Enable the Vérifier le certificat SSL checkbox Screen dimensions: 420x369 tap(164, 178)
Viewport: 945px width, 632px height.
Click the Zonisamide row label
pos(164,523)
* * *
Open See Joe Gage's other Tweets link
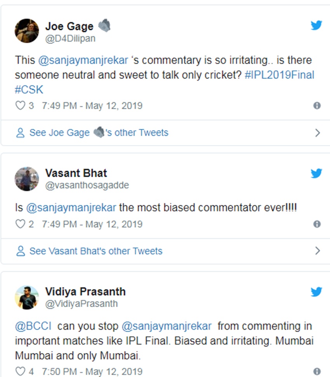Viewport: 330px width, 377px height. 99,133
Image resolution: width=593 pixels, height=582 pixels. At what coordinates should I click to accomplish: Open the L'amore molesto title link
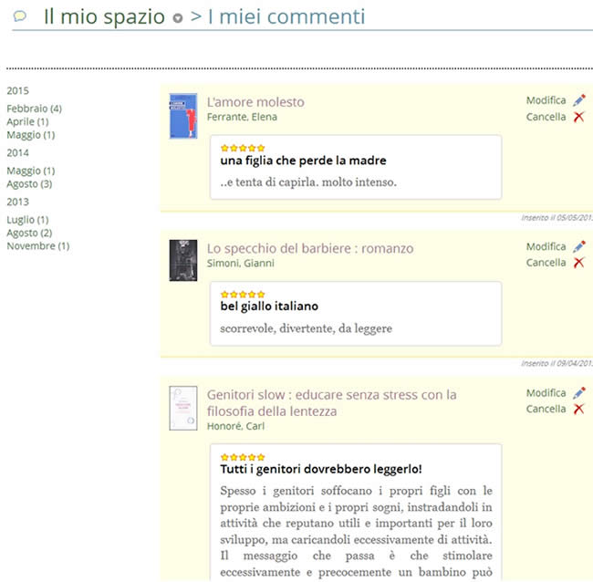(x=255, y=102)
--
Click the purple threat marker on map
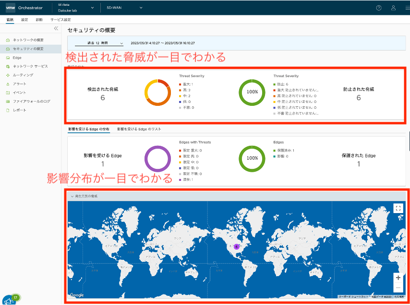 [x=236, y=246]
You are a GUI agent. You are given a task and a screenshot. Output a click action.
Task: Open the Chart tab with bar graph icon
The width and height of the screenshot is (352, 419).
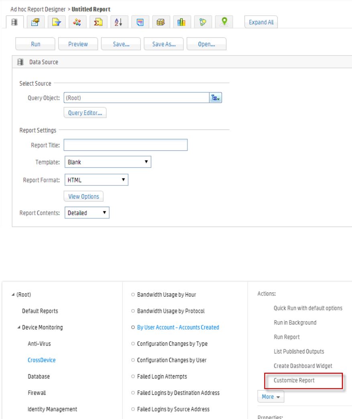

» Required action: Filter the entries above down to the lines that contain "screenshot".

» Response for this exercise:
You are a GUI agent. You are given a task and a screenshot. Output a click action.
The width and height of the screenshot is (352, 419).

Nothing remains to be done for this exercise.